Он потопал сапогами, похвалил починку и спросил, ежась:
- А на улице не потеплело?
- Куда там потеплело! Жмет и жмет морозище!
Иван Дмитриевич посидел, вздохнул и стал натягивать шинель. Дядя, Семен Петрович, смотрел на него сердитыми глазами и перекатывал пустой мундштук из одного угла рта в другой. Шинель была старая, полученная еще в четырнадцатом году на флоте. В ней Веретилин дрался с юнкерами. И спал в ней, и укрывался ею.
- Сбрось обратно! - сурово сказал дядя. - И посвети мне.
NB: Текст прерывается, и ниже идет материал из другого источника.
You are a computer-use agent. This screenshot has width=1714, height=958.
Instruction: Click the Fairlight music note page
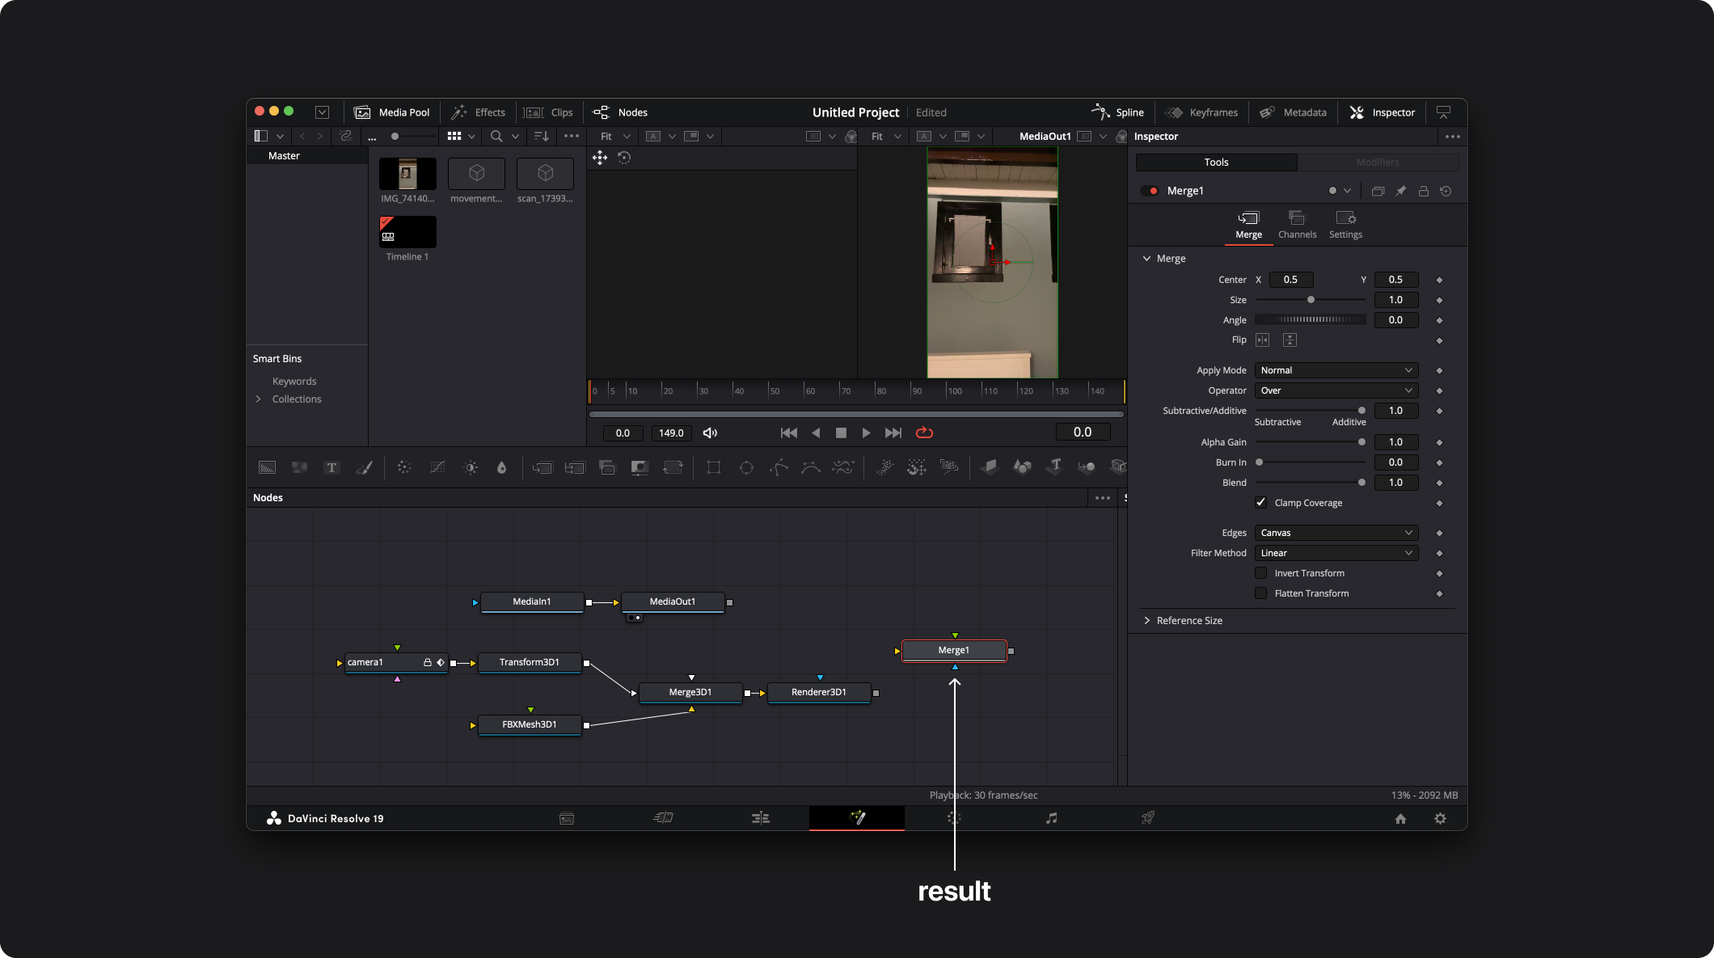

Буду сундук открывать.
Веретилин взял со стола коптилку, сделанную из чернильной склянки, тихонько охнул от резкой боли в спине и подошел к Семену Петровичу, который приподнимал крышку сундука, оклеенную внутри картинками. Эти картинки Веретилин знал с детства. Вот гигантский баобаб, в дупле которого может пить чай целое семейство, вот статуя Голиафа, вот птица колибри, вот портрет какого-то бородача с выпученными глазами.